* _Data_
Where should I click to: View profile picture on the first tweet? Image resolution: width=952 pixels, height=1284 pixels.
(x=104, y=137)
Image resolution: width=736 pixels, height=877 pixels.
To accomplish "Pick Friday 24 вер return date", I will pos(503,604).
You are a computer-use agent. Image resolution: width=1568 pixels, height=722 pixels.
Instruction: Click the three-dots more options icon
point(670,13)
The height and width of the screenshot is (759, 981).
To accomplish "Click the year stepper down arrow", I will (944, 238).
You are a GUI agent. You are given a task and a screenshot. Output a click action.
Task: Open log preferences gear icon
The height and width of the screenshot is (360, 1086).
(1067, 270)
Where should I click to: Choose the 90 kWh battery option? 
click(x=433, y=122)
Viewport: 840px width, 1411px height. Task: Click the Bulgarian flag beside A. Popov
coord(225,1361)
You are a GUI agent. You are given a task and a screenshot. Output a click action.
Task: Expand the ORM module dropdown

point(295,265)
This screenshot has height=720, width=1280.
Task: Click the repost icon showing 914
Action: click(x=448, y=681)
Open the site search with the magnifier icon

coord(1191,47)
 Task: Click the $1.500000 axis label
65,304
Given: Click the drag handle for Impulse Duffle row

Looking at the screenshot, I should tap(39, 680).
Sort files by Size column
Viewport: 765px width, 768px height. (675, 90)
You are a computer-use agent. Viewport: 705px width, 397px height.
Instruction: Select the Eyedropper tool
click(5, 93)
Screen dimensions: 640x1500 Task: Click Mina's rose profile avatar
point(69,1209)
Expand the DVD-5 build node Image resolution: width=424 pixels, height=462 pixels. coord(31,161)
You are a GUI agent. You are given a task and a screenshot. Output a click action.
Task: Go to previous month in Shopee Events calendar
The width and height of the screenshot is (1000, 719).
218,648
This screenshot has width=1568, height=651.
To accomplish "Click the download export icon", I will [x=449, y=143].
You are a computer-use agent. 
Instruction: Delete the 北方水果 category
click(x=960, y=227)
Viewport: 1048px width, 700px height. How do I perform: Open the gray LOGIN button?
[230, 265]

* _Exercise objective_
Starting at the row that contains "This screenshot has width=1568, height=651." and continuing through the last row, replace "download" with "save" and output only those rows, with nothing else altered.

* _Solved problem_
This screenshot has width=1568, height=651.
To accomplish "Click the save export icon", I will [x=449, y=143].
You are a computer-use agent. 
Instruction: Delete the 北方水果 category
click(x=960, y=227)
Viewport: 1048px width, 700px height. How do I perform: Open the gray LOGIN button?
[230, 265]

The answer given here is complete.